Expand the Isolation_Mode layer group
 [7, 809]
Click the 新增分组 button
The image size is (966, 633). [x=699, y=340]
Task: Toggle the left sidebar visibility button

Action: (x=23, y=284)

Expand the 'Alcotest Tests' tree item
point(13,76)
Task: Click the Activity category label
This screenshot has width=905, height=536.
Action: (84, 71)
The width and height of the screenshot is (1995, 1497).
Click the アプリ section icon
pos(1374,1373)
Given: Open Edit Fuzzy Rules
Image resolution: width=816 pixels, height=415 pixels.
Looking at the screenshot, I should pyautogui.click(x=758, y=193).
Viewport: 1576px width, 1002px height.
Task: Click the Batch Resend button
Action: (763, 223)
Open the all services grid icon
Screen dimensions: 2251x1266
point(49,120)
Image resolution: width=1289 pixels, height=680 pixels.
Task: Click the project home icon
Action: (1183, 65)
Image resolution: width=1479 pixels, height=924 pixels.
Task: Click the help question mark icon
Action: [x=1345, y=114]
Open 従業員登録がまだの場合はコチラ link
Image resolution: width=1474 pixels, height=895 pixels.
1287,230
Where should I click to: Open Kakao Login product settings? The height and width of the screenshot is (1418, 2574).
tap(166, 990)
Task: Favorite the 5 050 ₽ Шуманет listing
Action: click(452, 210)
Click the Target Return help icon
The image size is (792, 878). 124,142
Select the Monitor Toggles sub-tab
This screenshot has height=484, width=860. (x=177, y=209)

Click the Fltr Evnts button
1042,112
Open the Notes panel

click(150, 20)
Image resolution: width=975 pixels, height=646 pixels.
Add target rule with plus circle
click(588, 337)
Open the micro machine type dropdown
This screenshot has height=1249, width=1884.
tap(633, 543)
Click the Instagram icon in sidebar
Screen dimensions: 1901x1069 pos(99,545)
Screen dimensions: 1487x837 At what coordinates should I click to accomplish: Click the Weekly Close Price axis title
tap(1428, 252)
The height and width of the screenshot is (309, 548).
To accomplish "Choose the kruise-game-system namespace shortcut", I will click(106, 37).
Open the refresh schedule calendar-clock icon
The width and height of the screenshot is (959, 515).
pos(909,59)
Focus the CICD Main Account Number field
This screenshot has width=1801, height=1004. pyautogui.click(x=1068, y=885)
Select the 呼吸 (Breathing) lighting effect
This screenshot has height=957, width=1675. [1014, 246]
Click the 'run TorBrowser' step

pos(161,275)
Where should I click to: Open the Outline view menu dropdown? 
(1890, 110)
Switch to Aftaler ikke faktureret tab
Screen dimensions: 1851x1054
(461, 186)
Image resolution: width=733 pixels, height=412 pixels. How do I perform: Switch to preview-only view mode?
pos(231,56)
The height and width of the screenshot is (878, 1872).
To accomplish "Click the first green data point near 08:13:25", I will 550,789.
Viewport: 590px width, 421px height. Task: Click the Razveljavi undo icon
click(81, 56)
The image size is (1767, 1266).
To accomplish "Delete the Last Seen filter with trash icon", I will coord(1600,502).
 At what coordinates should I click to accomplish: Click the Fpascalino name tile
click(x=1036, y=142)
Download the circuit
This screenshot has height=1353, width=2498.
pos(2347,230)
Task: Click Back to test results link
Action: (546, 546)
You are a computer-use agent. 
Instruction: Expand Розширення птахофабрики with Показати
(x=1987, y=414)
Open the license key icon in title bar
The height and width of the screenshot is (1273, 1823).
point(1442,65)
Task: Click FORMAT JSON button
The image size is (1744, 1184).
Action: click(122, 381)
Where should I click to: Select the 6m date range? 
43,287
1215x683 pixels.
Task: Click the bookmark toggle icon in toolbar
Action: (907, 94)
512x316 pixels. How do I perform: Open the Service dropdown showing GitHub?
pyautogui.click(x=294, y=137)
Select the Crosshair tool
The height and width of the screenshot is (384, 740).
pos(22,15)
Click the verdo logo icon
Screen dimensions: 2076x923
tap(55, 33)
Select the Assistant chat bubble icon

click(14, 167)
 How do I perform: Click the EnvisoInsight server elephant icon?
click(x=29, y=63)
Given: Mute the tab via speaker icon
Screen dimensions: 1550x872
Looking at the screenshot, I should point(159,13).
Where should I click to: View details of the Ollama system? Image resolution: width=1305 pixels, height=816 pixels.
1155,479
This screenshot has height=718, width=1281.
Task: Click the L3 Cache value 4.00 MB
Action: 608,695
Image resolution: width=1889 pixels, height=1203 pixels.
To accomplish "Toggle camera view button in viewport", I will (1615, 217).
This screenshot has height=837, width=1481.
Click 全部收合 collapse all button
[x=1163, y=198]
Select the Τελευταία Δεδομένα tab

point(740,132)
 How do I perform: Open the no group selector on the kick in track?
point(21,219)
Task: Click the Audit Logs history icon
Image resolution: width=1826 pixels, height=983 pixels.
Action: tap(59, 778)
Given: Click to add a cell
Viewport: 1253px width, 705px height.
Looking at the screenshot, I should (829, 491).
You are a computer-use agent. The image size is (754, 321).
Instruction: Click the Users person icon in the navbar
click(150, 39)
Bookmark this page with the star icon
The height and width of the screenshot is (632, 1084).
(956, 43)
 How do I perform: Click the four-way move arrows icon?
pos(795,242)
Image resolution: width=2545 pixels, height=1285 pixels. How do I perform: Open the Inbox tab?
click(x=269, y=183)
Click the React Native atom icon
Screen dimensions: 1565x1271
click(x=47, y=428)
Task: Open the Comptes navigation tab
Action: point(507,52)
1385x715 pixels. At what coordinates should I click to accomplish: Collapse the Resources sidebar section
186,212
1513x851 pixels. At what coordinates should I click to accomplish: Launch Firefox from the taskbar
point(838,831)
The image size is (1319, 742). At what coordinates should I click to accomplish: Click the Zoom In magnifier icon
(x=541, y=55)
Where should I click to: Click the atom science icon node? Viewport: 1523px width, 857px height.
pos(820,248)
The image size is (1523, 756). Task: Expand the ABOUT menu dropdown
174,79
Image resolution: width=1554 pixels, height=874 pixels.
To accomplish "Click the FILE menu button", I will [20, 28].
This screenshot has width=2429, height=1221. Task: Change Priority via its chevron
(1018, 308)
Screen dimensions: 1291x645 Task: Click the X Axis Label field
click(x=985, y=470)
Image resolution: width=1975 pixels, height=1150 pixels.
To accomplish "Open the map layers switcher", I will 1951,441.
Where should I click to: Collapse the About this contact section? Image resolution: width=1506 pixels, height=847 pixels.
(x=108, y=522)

§ §

- Exercise: Tally the lines in the listing that hold the string "computer"; your reply is that total alone.

- Result below: 2